Rehabilitation Program Improves Symptoms of Functional Movement Disorders
Taking a Systematic Approach
Patient selection is important, according to Dr. LaFaver. Although she does not believe it is necessary to rule out all organic diseases with an exhaustive series of diagnostic studies, she did suggest that a movement disorder specialist capable of performing a detailed differential diagnosis should be engaged to confirm FMD. She also suggested that patients are more likely to respond to a program like MoRe after they have accepted a diagnosis of FMD over other potential etiologies, such as Lyme disease.
So far, patients accepted into the MoRe program have typically had significant disability, which has facilitated the justification for inpatient treatment, according to Dr. LaFaver. As a result, third-party reimbursement is usually obtained. For patients with lower symptom burden, such as isolated tremor, similar principles have been employed in an outpatient basis with encouraging rates of response, said Dr. LaFaver. These responses emphasize the value of a systematic approach to a condition that deserves greater public awareness, as well as further clinical research, she added.

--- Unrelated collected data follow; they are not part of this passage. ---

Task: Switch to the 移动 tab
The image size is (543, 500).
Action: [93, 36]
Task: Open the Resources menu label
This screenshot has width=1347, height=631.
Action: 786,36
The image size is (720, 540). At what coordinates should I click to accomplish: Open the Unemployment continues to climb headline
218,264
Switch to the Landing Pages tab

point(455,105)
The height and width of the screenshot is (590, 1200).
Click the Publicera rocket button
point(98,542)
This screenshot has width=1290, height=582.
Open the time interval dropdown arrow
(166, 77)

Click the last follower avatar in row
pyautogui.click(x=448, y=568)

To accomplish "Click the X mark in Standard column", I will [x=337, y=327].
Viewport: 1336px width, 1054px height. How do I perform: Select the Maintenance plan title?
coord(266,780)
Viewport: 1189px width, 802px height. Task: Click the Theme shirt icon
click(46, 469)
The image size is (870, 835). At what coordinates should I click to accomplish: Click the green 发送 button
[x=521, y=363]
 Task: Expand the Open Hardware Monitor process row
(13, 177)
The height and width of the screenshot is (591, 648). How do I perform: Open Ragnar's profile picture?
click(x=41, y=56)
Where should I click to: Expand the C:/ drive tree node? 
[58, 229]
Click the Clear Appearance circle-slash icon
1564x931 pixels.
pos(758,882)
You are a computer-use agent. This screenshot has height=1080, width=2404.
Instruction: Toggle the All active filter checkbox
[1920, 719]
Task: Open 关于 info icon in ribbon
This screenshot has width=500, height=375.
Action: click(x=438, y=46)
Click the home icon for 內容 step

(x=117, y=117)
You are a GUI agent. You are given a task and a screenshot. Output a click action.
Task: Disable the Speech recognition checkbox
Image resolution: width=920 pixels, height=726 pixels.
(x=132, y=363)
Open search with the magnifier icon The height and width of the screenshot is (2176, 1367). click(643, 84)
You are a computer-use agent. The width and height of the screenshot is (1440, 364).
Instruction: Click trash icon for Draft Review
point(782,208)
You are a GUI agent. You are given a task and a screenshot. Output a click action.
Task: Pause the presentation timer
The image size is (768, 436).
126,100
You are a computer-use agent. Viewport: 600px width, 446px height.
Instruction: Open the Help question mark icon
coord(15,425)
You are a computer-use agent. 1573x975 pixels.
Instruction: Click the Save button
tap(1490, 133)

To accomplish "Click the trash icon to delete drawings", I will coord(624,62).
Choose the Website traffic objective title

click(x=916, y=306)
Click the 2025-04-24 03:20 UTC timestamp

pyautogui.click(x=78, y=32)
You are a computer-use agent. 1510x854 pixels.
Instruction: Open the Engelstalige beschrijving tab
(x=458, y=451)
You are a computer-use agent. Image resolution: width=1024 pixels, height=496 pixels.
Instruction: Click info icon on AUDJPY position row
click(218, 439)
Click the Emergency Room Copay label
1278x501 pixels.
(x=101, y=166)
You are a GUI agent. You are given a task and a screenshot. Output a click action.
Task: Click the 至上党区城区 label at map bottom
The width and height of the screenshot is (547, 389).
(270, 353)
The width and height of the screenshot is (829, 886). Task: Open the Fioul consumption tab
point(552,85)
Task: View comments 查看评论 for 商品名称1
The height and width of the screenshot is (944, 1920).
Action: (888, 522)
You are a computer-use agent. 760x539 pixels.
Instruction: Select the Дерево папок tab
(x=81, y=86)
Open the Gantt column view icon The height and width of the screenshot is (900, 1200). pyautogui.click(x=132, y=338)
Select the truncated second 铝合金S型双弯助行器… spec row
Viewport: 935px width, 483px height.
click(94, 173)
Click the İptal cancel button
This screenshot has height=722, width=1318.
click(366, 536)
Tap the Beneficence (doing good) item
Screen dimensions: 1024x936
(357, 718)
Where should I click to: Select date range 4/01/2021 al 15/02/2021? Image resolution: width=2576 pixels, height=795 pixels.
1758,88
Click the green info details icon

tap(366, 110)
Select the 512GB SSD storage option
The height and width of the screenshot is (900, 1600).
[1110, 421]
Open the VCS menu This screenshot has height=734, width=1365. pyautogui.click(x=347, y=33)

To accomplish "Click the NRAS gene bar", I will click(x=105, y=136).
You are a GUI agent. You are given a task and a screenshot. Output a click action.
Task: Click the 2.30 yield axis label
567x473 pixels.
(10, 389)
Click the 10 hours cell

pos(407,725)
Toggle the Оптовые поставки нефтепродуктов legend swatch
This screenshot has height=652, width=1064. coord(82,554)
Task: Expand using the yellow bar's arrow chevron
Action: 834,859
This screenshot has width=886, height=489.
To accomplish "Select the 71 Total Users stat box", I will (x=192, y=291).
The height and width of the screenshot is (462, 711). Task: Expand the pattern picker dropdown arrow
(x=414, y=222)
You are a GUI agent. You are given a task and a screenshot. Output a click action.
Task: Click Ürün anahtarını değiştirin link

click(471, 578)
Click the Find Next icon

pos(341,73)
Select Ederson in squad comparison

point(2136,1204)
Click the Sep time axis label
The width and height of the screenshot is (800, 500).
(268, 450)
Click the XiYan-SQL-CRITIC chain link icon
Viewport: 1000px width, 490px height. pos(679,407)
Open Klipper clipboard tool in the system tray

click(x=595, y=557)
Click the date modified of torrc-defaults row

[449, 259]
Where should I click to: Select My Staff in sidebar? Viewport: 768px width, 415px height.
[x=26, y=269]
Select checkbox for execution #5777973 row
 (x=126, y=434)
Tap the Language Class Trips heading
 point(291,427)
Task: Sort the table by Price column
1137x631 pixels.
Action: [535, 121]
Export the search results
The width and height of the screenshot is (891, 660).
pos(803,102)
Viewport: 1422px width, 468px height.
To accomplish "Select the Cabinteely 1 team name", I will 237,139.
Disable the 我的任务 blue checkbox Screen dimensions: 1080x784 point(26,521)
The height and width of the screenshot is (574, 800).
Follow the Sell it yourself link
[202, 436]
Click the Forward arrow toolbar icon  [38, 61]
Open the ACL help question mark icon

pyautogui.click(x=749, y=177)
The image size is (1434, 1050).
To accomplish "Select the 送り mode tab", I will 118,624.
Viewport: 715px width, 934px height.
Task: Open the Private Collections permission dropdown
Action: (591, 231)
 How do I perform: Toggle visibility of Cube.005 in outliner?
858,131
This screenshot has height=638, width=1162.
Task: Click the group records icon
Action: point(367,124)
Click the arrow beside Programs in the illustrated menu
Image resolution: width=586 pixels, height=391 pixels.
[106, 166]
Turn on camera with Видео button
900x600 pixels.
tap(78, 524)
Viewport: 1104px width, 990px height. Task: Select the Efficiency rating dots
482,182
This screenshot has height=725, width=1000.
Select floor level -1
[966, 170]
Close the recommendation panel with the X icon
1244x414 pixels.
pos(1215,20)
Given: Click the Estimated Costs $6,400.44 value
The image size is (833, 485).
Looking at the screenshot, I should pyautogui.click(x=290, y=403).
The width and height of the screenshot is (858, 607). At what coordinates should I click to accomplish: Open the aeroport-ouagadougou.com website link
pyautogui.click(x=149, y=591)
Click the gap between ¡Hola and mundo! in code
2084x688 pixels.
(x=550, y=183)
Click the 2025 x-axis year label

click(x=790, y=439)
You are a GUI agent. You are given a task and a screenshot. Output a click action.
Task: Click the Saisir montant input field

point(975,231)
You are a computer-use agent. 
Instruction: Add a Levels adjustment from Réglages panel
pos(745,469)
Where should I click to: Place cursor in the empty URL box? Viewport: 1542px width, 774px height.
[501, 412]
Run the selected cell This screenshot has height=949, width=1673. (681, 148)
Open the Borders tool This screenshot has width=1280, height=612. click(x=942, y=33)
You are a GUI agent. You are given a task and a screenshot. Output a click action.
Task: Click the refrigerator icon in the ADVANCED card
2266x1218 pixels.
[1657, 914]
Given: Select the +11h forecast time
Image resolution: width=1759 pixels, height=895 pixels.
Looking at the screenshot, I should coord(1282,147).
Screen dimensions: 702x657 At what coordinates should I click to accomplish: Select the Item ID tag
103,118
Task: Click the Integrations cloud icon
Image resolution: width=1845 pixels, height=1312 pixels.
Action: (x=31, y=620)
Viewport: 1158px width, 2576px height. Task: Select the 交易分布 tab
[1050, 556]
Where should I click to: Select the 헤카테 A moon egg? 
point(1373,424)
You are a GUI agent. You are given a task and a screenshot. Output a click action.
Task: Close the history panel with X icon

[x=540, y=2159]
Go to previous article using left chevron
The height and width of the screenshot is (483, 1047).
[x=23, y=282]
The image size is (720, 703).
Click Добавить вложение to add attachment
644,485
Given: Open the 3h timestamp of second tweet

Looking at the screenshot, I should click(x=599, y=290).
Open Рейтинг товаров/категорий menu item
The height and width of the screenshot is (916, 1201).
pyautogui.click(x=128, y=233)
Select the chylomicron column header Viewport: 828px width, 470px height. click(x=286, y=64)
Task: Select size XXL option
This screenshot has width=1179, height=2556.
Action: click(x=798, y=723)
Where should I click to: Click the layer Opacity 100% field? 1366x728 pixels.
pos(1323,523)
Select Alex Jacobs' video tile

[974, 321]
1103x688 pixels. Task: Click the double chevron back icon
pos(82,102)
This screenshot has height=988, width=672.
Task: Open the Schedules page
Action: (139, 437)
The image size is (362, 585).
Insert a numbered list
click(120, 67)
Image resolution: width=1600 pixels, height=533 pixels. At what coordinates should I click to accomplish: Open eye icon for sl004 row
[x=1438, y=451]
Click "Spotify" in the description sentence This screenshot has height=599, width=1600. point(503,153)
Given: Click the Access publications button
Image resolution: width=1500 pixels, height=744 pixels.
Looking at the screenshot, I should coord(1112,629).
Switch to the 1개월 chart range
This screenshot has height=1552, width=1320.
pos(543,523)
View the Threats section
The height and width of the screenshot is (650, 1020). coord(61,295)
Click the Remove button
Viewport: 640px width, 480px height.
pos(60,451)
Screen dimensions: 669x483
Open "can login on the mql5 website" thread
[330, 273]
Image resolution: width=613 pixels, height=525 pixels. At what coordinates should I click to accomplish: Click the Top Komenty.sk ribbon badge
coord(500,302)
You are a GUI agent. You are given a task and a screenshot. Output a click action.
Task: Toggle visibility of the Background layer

Even if FMD is primarily a psychogenic disorder, “patients treated with psychotherapy alone often do not get better,” Dr. LaFaver observed. “It is our job as neurologists to try to make a difference for these patients,” she added. She believes that the principles employed in the MoRe program, many of which were borrowed from an outpatient program at the Mayo Clinic in Rochester, Minnesota (where Dr. LaFaver trained), are broadly applicable in FMD.
Dr. LaFaver reported participation in studies of Parkinson’s disease and Huntington’s disease that had been sponsored by industry and by the NIH, but had no disclosures relevant to FMD.